Search code examples
hdfsbigdataazure-data-lakeu-sql

U-SQL extract a column based on its ordinal position


I'm experimenting with Azure Data Lake, and trying to consume a bunch of data files.

The files are CSVs. The folder structure looks like:

/jobhistory/(AccountId)/(JobId)/*.csv

In the CSV files, the 6th column is the username.

What I'd like to do is extract out the account id, the job id, and the username (then, in the interests of experimentation, do some aggregates on this data).

Following an online tutorial, I wrote something like this:

DECLARE @file_set_path = "/jobhistory/{AccountId}/{JobId}/{FileName}.csv";

@metadata =
    EXTRACT AccountId int,
            JobId string,
            FileName string,
            UserName string
    FROM @file_set_path
    USING Extractors.Csv();

Now, the problem (I think) I have is that the UserName field is the 6th column in the csv files, but there are no header rows in the files.

How would I assign UserName to the 6th column in the files?

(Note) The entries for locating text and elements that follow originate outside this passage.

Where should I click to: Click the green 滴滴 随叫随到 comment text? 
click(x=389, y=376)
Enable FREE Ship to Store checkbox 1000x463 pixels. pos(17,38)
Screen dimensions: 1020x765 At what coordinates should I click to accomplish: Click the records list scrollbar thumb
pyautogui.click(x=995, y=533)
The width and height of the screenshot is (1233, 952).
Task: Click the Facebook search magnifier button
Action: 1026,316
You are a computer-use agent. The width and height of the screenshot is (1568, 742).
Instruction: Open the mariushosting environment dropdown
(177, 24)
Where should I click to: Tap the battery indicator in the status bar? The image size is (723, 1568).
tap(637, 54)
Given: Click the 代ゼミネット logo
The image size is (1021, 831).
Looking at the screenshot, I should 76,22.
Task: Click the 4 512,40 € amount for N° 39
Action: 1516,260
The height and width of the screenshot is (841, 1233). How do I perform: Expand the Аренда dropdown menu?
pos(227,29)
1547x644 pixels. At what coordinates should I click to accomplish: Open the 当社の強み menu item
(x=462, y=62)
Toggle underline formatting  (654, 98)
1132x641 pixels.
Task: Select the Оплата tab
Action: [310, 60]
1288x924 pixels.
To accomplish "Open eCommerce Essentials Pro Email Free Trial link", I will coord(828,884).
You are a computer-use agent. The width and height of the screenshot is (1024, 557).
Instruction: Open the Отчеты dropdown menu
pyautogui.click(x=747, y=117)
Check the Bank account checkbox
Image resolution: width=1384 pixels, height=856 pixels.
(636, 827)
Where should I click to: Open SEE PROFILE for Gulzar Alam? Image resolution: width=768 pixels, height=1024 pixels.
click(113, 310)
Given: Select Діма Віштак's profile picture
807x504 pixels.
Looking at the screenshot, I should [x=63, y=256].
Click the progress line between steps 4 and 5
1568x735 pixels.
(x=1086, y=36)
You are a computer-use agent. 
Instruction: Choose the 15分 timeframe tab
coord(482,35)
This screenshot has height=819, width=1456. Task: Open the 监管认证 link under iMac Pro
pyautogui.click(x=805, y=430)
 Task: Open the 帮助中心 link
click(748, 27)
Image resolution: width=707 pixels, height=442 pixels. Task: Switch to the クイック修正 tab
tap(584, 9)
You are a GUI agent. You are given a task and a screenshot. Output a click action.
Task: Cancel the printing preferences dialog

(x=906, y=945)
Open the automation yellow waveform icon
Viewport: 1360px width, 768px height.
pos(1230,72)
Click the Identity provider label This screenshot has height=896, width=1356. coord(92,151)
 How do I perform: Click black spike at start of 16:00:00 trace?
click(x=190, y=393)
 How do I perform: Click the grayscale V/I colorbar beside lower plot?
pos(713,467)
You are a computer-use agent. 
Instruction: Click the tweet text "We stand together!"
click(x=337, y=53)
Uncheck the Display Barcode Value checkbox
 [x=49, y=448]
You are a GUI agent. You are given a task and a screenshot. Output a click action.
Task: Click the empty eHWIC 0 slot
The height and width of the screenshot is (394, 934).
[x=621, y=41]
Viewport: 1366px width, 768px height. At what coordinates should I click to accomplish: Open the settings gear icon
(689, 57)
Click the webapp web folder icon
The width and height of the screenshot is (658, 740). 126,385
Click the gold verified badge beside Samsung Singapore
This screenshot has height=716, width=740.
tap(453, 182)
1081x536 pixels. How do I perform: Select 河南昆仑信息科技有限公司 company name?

Also, please let me know if I'm totally going down a wrong path here; this is very different from what I'm used to.


Solution

  • The built-in CSV extractor is a positional extractor. That means you have to specify all columns (even those you are not interested in) in the extract schema.

    So you would write something like (assuming username is the 6th col and you have 10 cols):

    DECLARE @file_set_path = "/jobhistory/{AccountId}/{JobId}/{FileName}.csv";
    
    @metadata =
      EXTRACT AccountId int,
              JobId string,
              FileName string,
              c1 string, c2 string, c3 string, c4 string, c5 string,
              UserName string,
              c7 string, c8 string, c9 string
      FROM @file_set_path
      USING Extractors.Csv();
    
    @metadata = 
      SELECT AccountId,
              JobId,
              FileName,
              UserName
      FROM @metadata;
    

    Note that the SELECT projection will be pushed into the EXTRACT so it will not do the full column processing for the columns that you do not select.

    If you know that the 6th column is the column you are interested in, you could also write a custom extractor to skip the other columns. However the trade-off of running a custom extractor compared to a built-in one may not be worth it.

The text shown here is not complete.